When wacky advertising turns out to be TOO wacky: earlier today, we were taken by the story of octogenarian Ethel Goldschmidt and her beer company, Ethel's Brew. But it seems Goldschmidt and her company were completely fabricated elements of a make-believe ad campaign by advertising agency DDB, created essentially to tout the company's expertise at successfully being able to make shit up and lie to people about it. It turns out they're very good at it!

According to a press release, DDB took credit for the project saying, "the effort was created to raise awareness of DDB's successful social creativity approach through the case-in-point development of an exceptionally creative brand with only a two-week marketing window and minimal budget." As for the actual product, the beer was contract brewed by French company Brasserie Duyck, and 15,000 units were distributed last week at several hotels, bars and parties throughout the Cannes Lions International Festival of Creativity.

"This year in Cannes, instead of just throwing a huge expensive party, we wanted to create something that would be far-reaching, reflective of DDB's creative nature, and showcase the use of social creativity to produce tangible results for a brand in a short two-week time frame," said Amir Kassaei, DDB Worldwide's Chief Creative Officer and the man who came up with this campaign. "Anyone can throw an over-the-top party, but pulling off a brand and product launch on a shoestring budget is a more exciting challenge for our teams."

So to be clear, DDB's "creative nature" comes across as a smug attempt at self-congratulatory pranking? Is it that they want to be more like the Yes Men? We suppose they are really good at selling products when the products don't exist. But just because you're good at sending out press releases and email blasts for fake companies whose backstories are really interesting doesn't guarantee you'll be great at doing so with real companies—you know, ones who don't have the marketable advantage of 88-year-old grandmothers from Williamsburg pursuing lifelong dreams of becoming beer barons.

Here's was the email we were sent from Ethel's grandson, Seth Goldschmidt:

Hope that all is well! Check out Ethel's Brew (ethelsbrew.com), created by my 88-year-old grandmother - the eponymous Ethel - who is a Williamsburg native and is launching a beer brand that all started in our basement! She’s got the personality for a grandmother and is loving all of the attention her launch of her new brew.

Several links to websites were included with the pitch, as well as a phone number for Seth—when we called it, it went straight to a voicemail purportedly left by Ethel.
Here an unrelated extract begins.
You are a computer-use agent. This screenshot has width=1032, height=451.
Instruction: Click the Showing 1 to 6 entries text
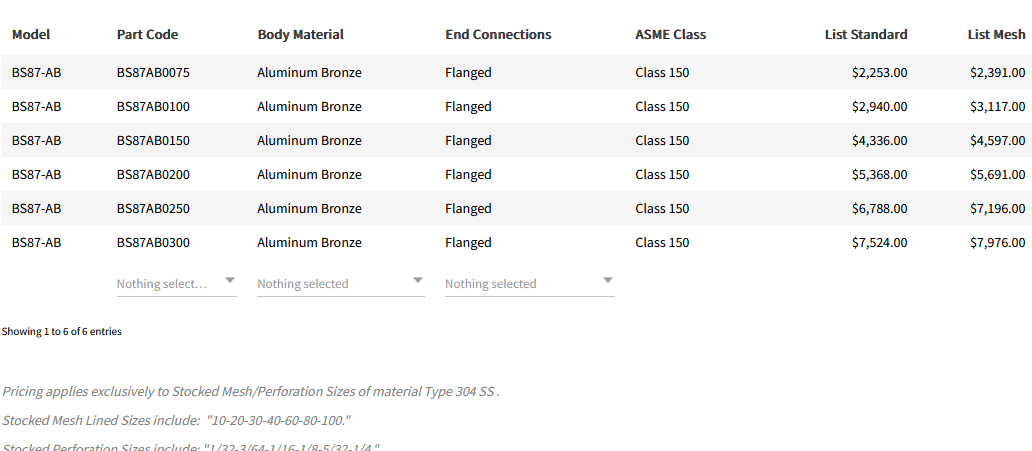[62, 331]
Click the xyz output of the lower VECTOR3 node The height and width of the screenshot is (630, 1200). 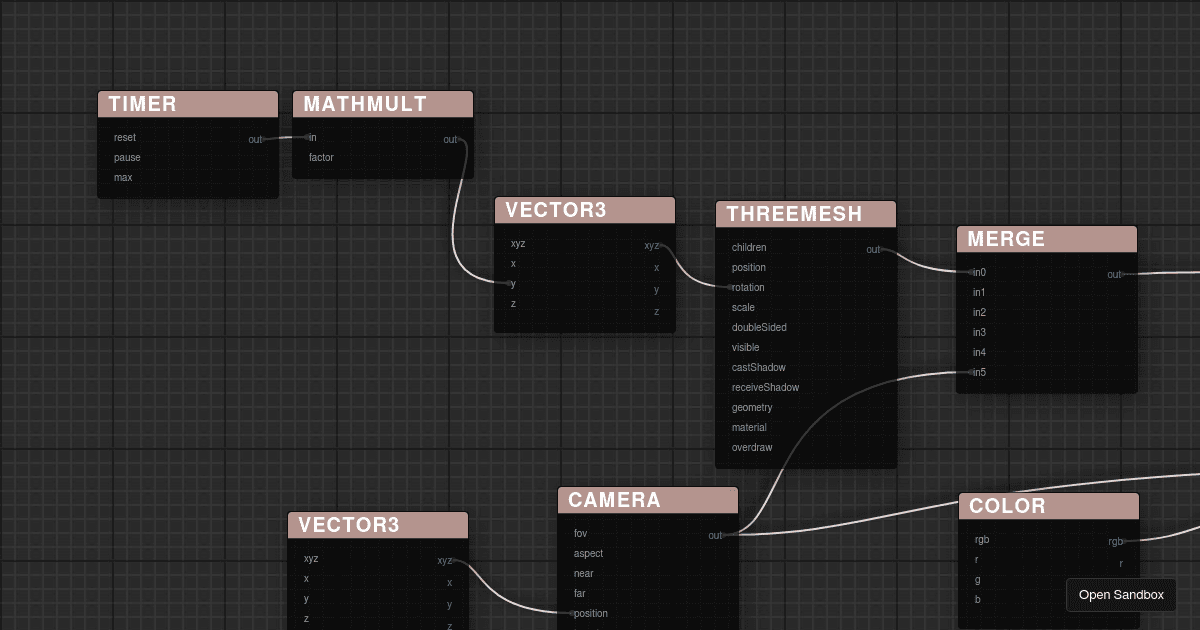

Here's how Chuck Brymer, CEO of DDB Worldwide, explained making up an 88-year-old woman as a way to pat themselves on the back: "We wanted to do something unexpected. Like take an 88-year-old woman and have her create demand by engaging with consumers with unpredictable and funny messages on Twitter and Facebook. Or have her make a low-budget home video introducing Ethel's Brew in her outdated, 70's decor living room."

DDB did not immediately respond to a request for comment about the ruse.